In 2009, the dean of the Business School at CSU Sacramento, Professor Varshney, released the Varshney Report. That report tells it all in its summary: “Bottom line-the total cost of these irresponsible policies is $492.994 billion. On a per business basis the cost per business was $132,122 per business in 2007. In terms of employment, this total output for loss is equivalent to the loss of 3.8 million jobs for the state each year. In terms of labor income, the total loss to the state from the regulatory cost is $210,471 billion. Finally the indirect business taxes that would have been generated, but has been lost, is $16.024 billion.”
The fact is that what we have done to hurt our business climate in California has been largely self-inflicted by the policies pursued in Sacramento. We live in one of the most beautiful states in the U.S, have incredible resources and are located on the West Coast, interfacing with the Pacific Rim. California should, as it always has been in the past, be the last state into a recession and the first state out.
This time around it was different — we were the first state in and will be one of the last states out. As a native Californian, I grew up when our state truly was golden — we were No. 1 or No. 2 in every category measured. Today we are consistently at No. 49 or No. 50, whether the rankings are based on job creation, education, bond rating, over-taxation or heavy regulation. The good news is that we can reverse this trend by electing a new group of legislators who will protect the environment but will also be truly sensitive to the needs of our business community. The businesses of the Central Coast know me and know they can count on me to be that person.

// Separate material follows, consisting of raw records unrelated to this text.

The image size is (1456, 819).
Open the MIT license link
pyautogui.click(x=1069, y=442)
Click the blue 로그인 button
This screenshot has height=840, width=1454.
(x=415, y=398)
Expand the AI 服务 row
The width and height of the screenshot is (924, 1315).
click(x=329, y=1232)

Then there’s the topic of green jobs. My opponent will talk about this as the future for California. I believe all jobs, including green jobs, are important. What is truly tragic is that in the last five years, Texas has been the No. 1 state in attracting green businesses that create these green jobs. Why? When asked that question, many CEOs said they would pay a premium to have stayed in California or started their business in our state, but they just could not afford to do so in California’s regulatory environment. They chose the Lone Star State over California. I will work hard to reverse that statistic.
With all the hearings our legislators like to hold that accomplish nothing, perhaps they should consider a jobs creation and retention hearing and invite all those CEOs who went to Texas to come testify before the Legislature as to what actions could have been taken by the state to enable them to stay.
Finally, let’s speak specifically about the Central Coast. I will be a state senator such that every city and county, every chamber and every economic development association will know that I am fully committed to this cause. If anybody has a prospective business that is considering a move to the Central Coast, I will be on a plane the next day with representatives to go meet with that business and do what it takes to convince them how much the Central Coast has to offer. Likewise, if there is a business thinking of closing its doors or moving to another state, I will be sitting down with that business owner and asking him or her what it will take to keep them in our state. At the end of the day, I will be a legislator that every one of the businesses in our district will know it can count on 24/7 to fight for its interests and survival.
• Mike Stoker, R-Buellton, is a candidate for the 19th State Senate District and a former Santa Barbara County Supervisor.